→ **Data under study**
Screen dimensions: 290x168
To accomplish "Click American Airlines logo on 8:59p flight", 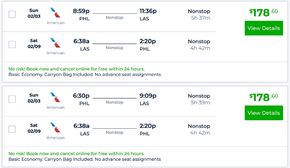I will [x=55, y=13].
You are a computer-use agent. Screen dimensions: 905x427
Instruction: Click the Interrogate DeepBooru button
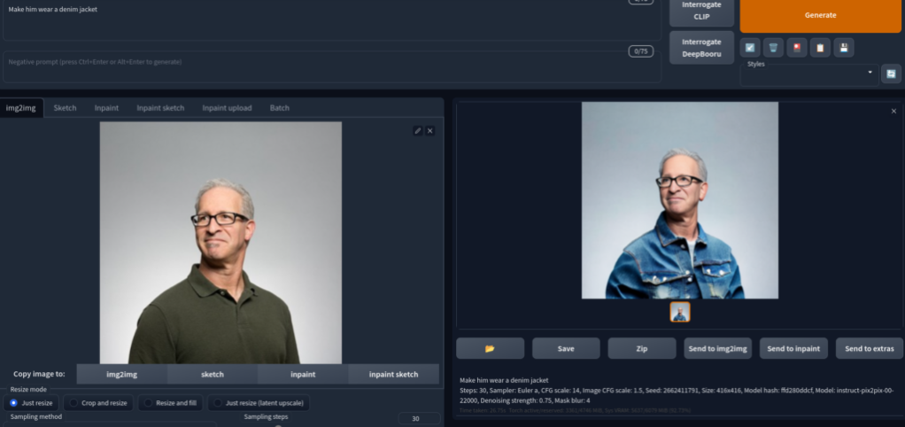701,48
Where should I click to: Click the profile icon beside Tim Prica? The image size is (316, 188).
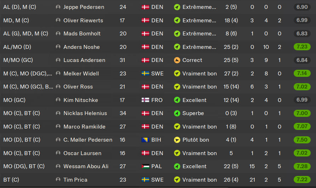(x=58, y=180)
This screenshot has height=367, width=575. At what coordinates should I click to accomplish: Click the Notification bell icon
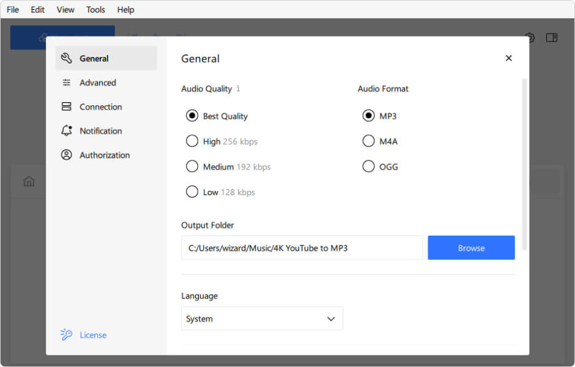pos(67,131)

==

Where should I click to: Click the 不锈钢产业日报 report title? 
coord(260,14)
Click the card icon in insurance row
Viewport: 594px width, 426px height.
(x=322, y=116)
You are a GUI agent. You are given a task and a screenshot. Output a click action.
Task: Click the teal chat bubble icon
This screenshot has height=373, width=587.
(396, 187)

* * *

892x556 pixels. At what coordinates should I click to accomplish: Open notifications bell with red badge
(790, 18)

→ **Problem to work on**
Tally the lines above with "dimensions", please; number only.

→ **Solution to this exercise**
2